EXCERPT PROVIDED →
Personal Subgraphs

Personal Subgraphs

I have been thinking about a concept I call “Personal Subgraphs” for a few weeks and would like to propose the idea to the community. I hope this creates discussion and ideas around Subgraphs built for a User instead of a Protocol, as well as the privacy of Subgraphs, and allowing users to own their data in the web3 world.

What are Personal Subgraphs?

The simplest way to describe a Personal Subgraphs is that it is a View on an Account. Normally, Subgraphs have been built to give a View to a Protocol. As you can see in The Graph Explorer, almost every Subgraph is tied to a Protocol.

I believe there are many problems Personal Subgraphs can solve, but I would like to focus on one specifically - web3 wallets.

A Subgraph as a Personal Web3 Wallet

It is tough for a wallet application, such as Rainbow, to use Subgraphs to display a user’s holdings. The main reasons are as follows:

  • Indexing an ERC-20 token can be extremely time-consuming - The Graph currently will index a contract address from a startBlock - and will query the Ethereum RPC for every event on that contract address. This makes indexing a coin like USDT or USDC incredibly slow.
  • Wallets must display many different ERC-20s a user holds.
  • Wallets must show balances for multiple tokens the user holds. The only way to know this is to index everything (i.e. Etherscan) - or deliberately choose what to index.

GIVEN DATA →
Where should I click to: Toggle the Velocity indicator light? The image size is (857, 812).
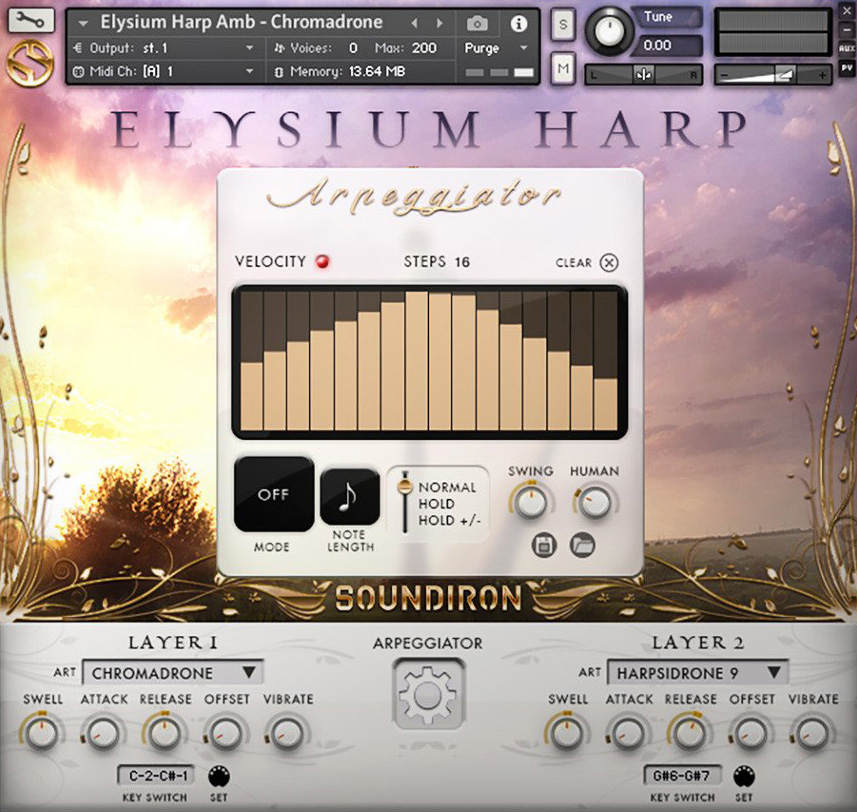[323, 260]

PROBLEMS AND TASKS →
• a. Reproduce a passage from the Personal Subgraphs post: begin at the words "A Subgraph as" and stop after "USDC incredibly slow.".
• b. Render this sentence from the Personal Subgraphs post in Spanish: "Wallets must display many different ERC-20s a user holds."
The material has no connection to the Personal Subgraphs post.

SOLUTIONS TO EACH TASK →
• a.
A Subgraph as a Personal Web3 Wallet

It is tough for a wallet application, such as Rainbow, to use Subgraphs to display a user’s holdings. The main reasons are as follows:

  • Indexing an ERC-20 token can be extremely time-consuming - The Graph currently will index a contract address from a startBlock - and will query the Ethereum RPC for every event on that contract address. This makes indexing a coin like USDT or USDC incredibly slow.

• b. Las billeteras deben mostrar muchos ERC-20 diferentes que posee un usuario.